New Bridget Jones films breaks box office records
Mad About The Boy breaks record for best-performing romcom in the UK on its opening weekend.
The new Bridget Jones film Bridget Jones: Mad About The Boy has broken the record for the best-performing rom com in the UK on its opening weekend.
The film took $15.5m, (£12.3m) in its first weekend at the box office, beating Marvel's first release of the year, Captain America: Brave New World into second place
In comparison, Bridget Jones: The Edge Of Reason - the previous record holder, and the second film in the franchise, took $13.1m (£10.4m).
Bridget Jones first blasted onto bookshelves in Helen Fielding’s literary phenomenon Bridget Jones’s Diary, which became a global bestseller and a blockbuster film. As a single career woman living in London, Bridget Jones not only introduced the world to her romantic adventures, but added “Singletons,” “Smug-Marrieds” and “f---wittage” into the global lexicon.
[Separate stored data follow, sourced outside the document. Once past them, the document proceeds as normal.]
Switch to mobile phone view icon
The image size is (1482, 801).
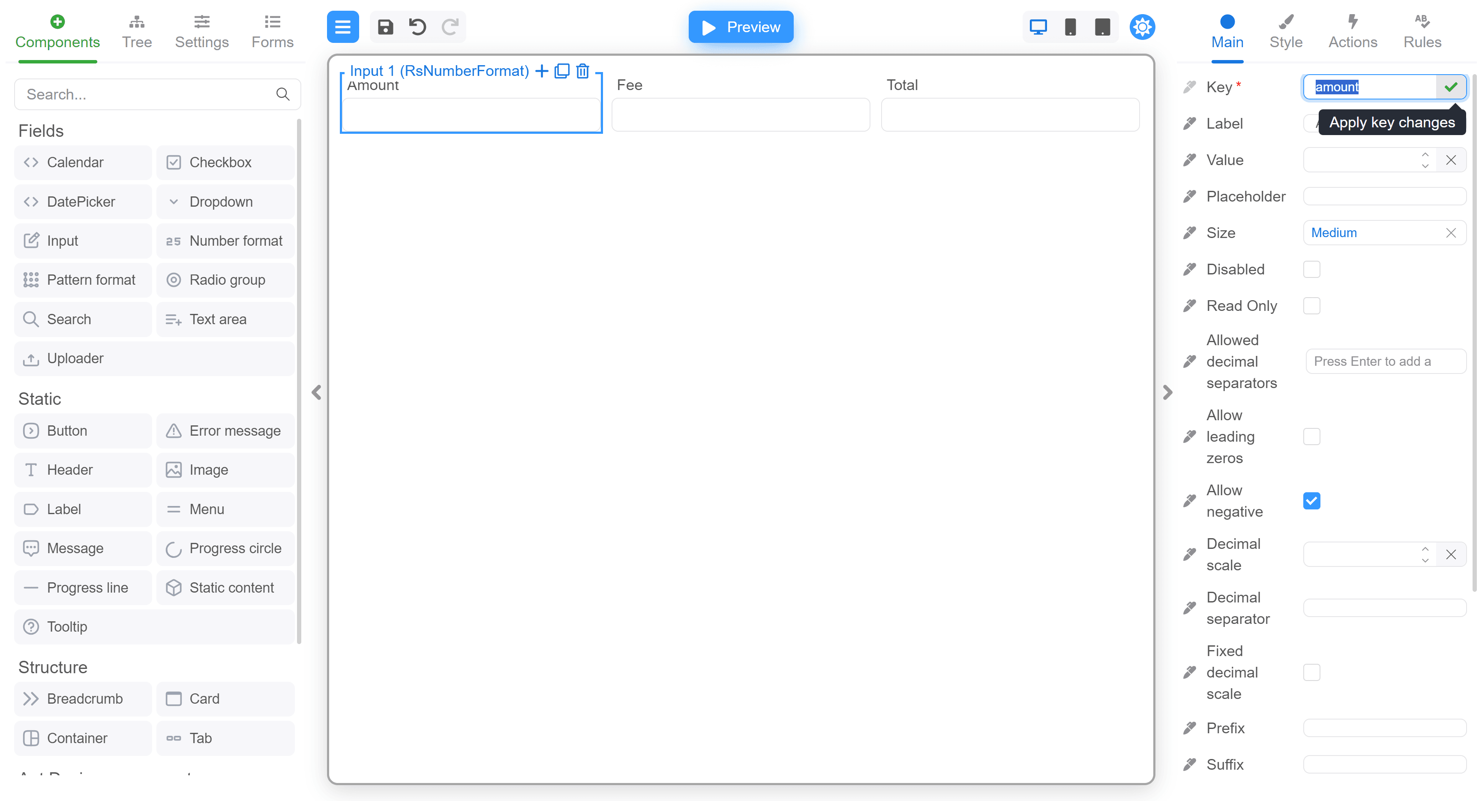[x=1070, y=27]
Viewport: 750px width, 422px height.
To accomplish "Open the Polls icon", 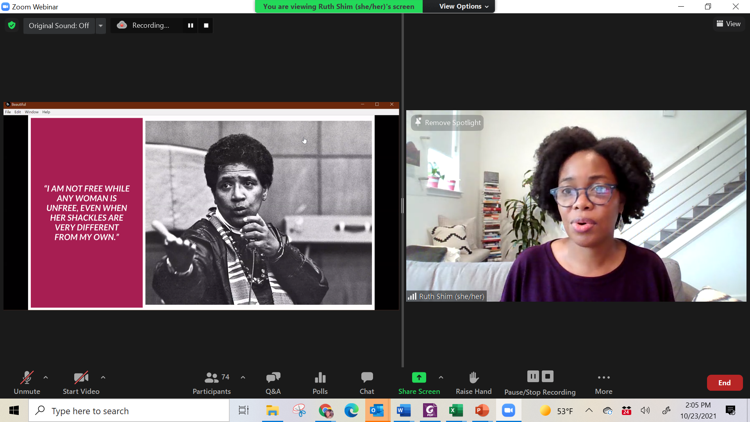I will 320,378.
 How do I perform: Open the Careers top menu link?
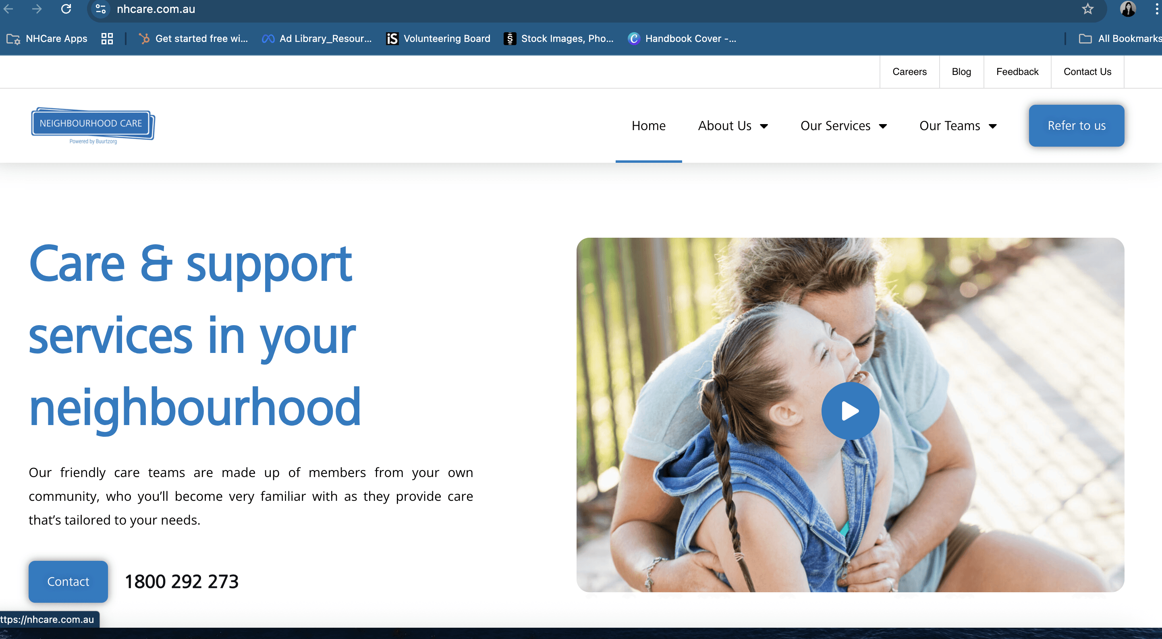click(x=909, y=72)
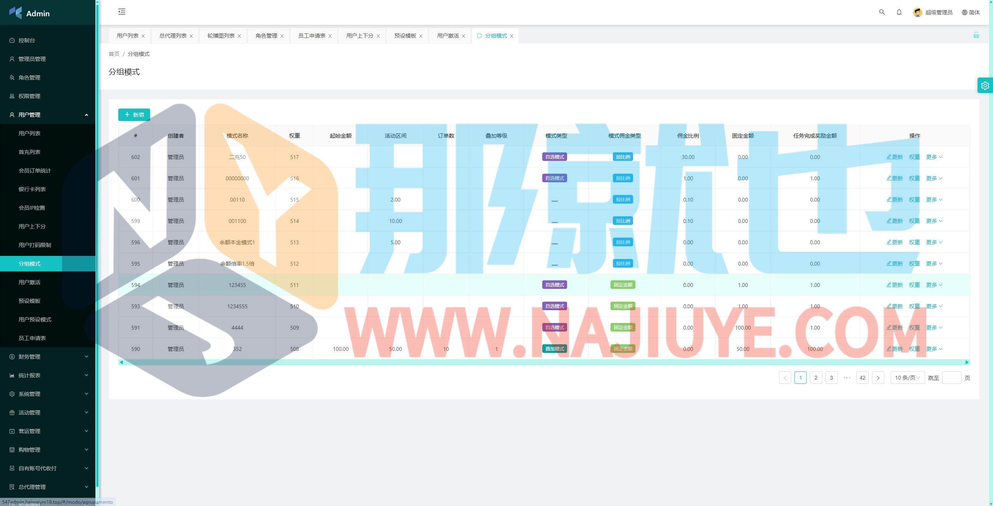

Bridget’s ability to triumph despite adversity led her to finally marry top lawyer Mark Darcy and to become the mother of their baby boy. Happiness at last. But in Bridget Jones: Mad About the Boy, Bridget is alone once again,
widowed four years ago, when Mark was killed on a humanitarian mission in the Sudan. She’s now a single mother to 9-year-old Billy and 4-year-old Mabel, and is stuck in a state of emotional limbo, raising her children with help from her loyal friends and even her former lover, Daniel Cleaver (Hugh Grant).
Pressured by her Urban Family —Shazzer, Jude and Tom, her work colleague Miranda, her mother, and her gynecologist Dr. Rawlings (Oscar® winner Emma Thompson) — to forge a new path toward life and love, Bridget goes back to work and even tries out the dating apps, where she’s soon pursued by a dreamy and enthusiastic younger man (White Lotus’s Leo Woodall).
Now juggling work, home and romance, Bridget grapples with the judgment of the perfect mums at school, worries about Billy as he struggles with the absence of his father, and engages in a series of awkward interactions with her son’s rational-to-a-fault science teacher (Oscar® nominee Chiwetel Ejiofor).